Il faut bien se rendre compte que toute forme d'être matérielle voyageant à une vitesse très petite par rapport à celle de la lumière, toutes ces entités font partie du même cône de lumière.



L'univers en rotation de Kurt Gödel

-------------------------------



Kurt Gödel est un mathématicien et un logicien contemporain d'Einstein, avec lequel il a d'ailleurs collaboré. Il est célèbre pour avoir démontré que tout système formel contenait des propositions indémontrables par le système en question.

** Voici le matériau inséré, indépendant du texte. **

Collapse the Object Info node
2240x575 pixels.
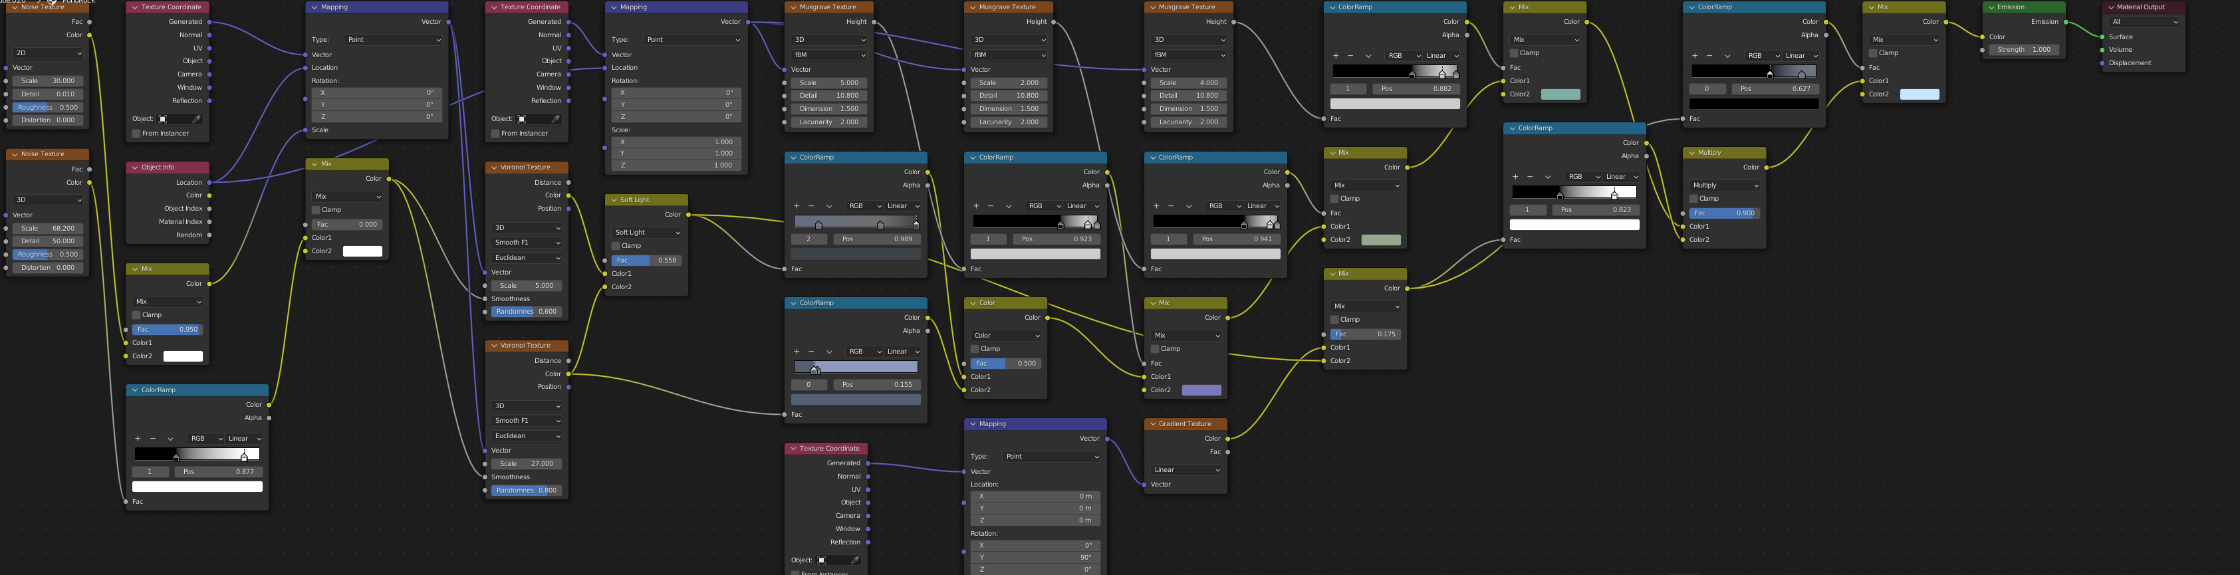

Par ailleurs, intrigué par la théorie d'Einstein, Gödel a constaté que si l'univers est en rotation, mais pas en expansion, les cônes de lumière peuvent être inclinés de telle façon que l'on puisse voyager de cône en cône tout autour de l'univers, jusqu'à l'événement de départ. Autrement dit, on peut revenir au même endroit et au même moment d'où l'on est parti, et ceci sans jamais voyager plus vite que la lumière.

L'intéressante idée de départ de Gödel, c'est que la tendance naturelle de la force de gravitation à rassembler la matière et à la faire se détruire, pourrait être compensée par une force centrifuge provoquée par la rotation de l'univers dans son ensemble. Autrement dit, la force d'attraction gravitationnelle serait compensée par une force de répulsion centrifuge.



Tout comme chaque observateur de l'expansion de l'univers croit être au centre d'expansion de l'univers, il croit être au centre de "rotation" de l'univers.

Selon Gödel, l'espace-temps est entraîné dans la rotation de l'univers.

Prenons trois points dans l'espace de façon que les cônes de lumière qui y sont associés soient assez éloignés l'un de l'autre pour que, pendant un certain laps de temps, les trois points ne puissent rien savoir les uns des autres et a fortiori pour n'exercer aucune influence l'un sur l'autre, car l'information qu'ils se communiqueraient devrait alors traverser la partie espace et donc voyager plus vite que la lumière. Bien sûr, à un certain moment du futur, chacun des points recevra des informations de chacun des deux autres car des parties de leurs cônes se recouvriront; mais cela n'autorisera en aucune façon une quelconque influence en retour sur le passé, qui sera révolu.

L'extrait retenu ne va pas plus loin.